Real estate valuers saw the smallest increase in pay, at 2.5%, while property funds managers of up to $1 billion in funds under management saw a 5.2% increase and retirement living and aged care village managers 5.0%. Senior property development managers bagged a 4.8% increase.
Seventy per cent of companies expect to return to the usual pattern of full increase in the next pay reviews, and 17% expect to pay a higher increase to retain and protect staff from approaches from recruiters – particularly to mid-level and junior staff.
“We are seeing significant movement of key talent, with resignations being driven by the hot market and the opportunity to move for more money with a promotion or to the same job with higher pay,” Moloney said.
“The challenge is to reward existing valued employees on a par with what is being offered to the new recruits.”
Property companies are also paying bonuses. Just over 80% are paying their usual short-term incentives in 2022 and 6% expecting an increased STI. Long-term incentives continued unchanged for 62% of senior staff, although 38% received a higher LTI.

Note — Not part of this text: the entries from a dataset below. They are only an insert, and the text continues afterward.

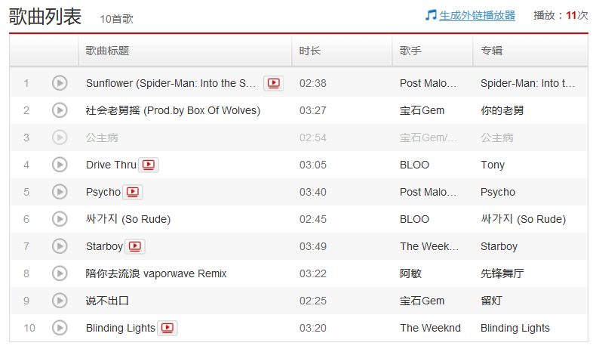596x352 pixels.
Task: Open the album 先锋舞厅
Action: 502,273
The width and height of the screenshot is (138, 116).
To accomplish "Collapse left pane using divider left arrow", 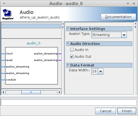I will 63,24.
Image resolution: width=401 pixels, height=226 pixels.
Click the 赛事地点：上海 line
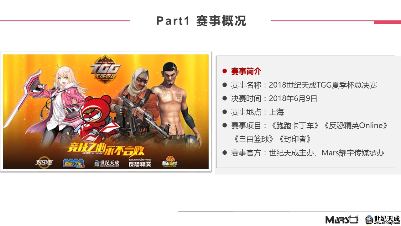[x=258, y=112]
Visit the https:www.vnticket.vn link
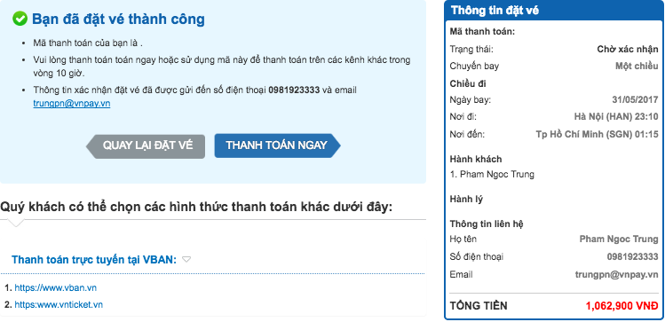Screen dimensions: 665x322 coord(59,304)
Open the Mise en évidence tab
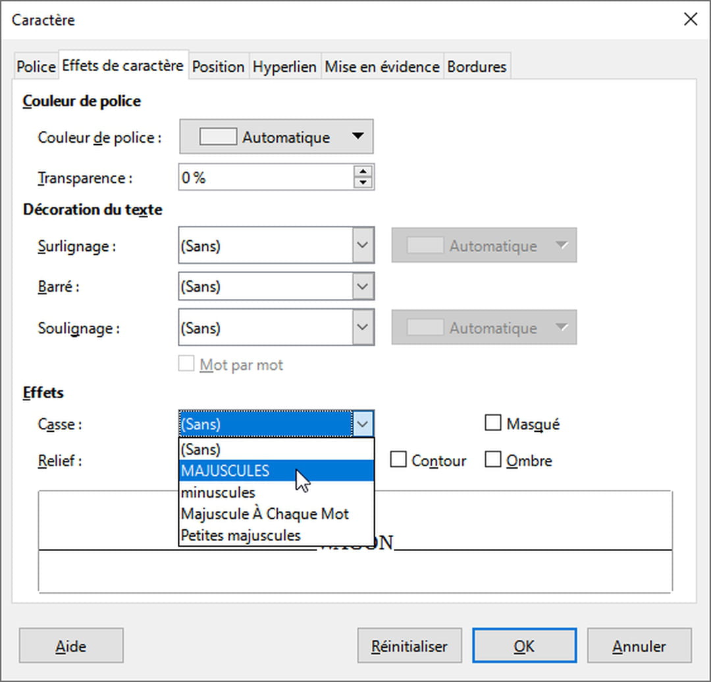The width and height of the screenshot is (711, 682). pyautogui.click(x=382, y=67)
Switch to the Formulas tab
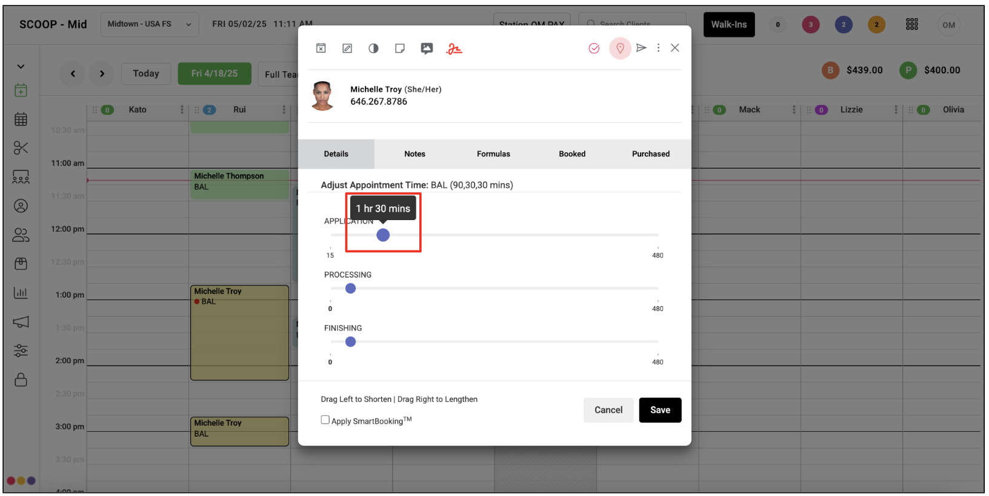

Companies’ policies on pay transparency is overwhelmingly to keep employees’ remuneration confidential (81%). There are almost no instances where pay bands are disclosed to employees or included in job advertisements or recruitment (just 3% and 6% respectively). Pay transparency was viewed as potentially causing disharmony.
The majority of respondents said they are experiencing staff or skills shortages, with 50% describing them as “very severe” or “extremely severe”. Almost all respondents (81%) increased pay or made counter-offers (50%) to departing staff.
Of the respondents, 41% said they doing “well” and 22% “very well” in the current climate. One-third rated their performance as “neutral” and 8% said their business is doing “badly”.. There is cautious optimism in the industry, with 43% saying the outlook for the next 12 months is “better” and 52% expected business to be “much the same”, while 13% expect it to be “worse”.
Respondents said the highest impacts on businesses have been felt from increasing costs (66%), domestic economic conditions (58%), staff shortages (54%), and international economic conditions (36%).
Work from home is here to stay, according to the survey. One or two days at home seen as the new way of working.
Gender pay gap grows
Meanwhile, a survey of Australian university graduates has shown the gender pay gap between male and female graduates has more than doubled during COVID.
According to the Social Research Centre, male graduates are earning an average of $5,700 per year more than women in 2022, wider than the $2,400 gap in 2019.
Three years after graduating, there are major salary gaps in architecture ($12,600, or 15%), nursing ($6,300, or 7.6%) and engineering ($6,000, or 6.5%).
Women are paid better in a small number of professions by smaller margins, including in medicine and computing and IT.
The median full-time salary for medium-term graduates was $84,000 for men and $78,300 for women.